## EXERCISE INPUT
____________________

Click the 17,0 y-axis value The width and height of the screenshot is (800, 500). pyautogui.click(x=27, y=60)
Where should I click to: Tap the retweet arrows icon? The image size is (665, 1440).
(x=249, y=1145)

____________________

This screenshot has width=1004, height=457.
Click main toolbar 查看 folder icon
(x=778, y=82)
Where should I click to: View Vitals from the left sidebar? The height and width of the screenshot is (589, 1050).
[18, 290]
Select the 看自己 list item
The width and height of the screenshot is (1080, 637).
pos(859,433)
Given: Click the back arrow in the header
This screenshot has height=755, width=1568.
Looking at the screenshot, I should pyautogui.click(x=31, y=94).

____________________

Copy out only the lines above from the one with "Where should I click to: View" to the one with "Given: Click the back arrow in the header", inclusive, exactly as they stand.

## ANSWER
Where should I click to: View Vitals from the left sidebar? The height and width of the screenshot is (589, 1050).
[18, 290]
Select the 看自己 list item
The width and height of the screenshot is (1080, 637).
pos(859,433)
Given: Click the back arrow in the header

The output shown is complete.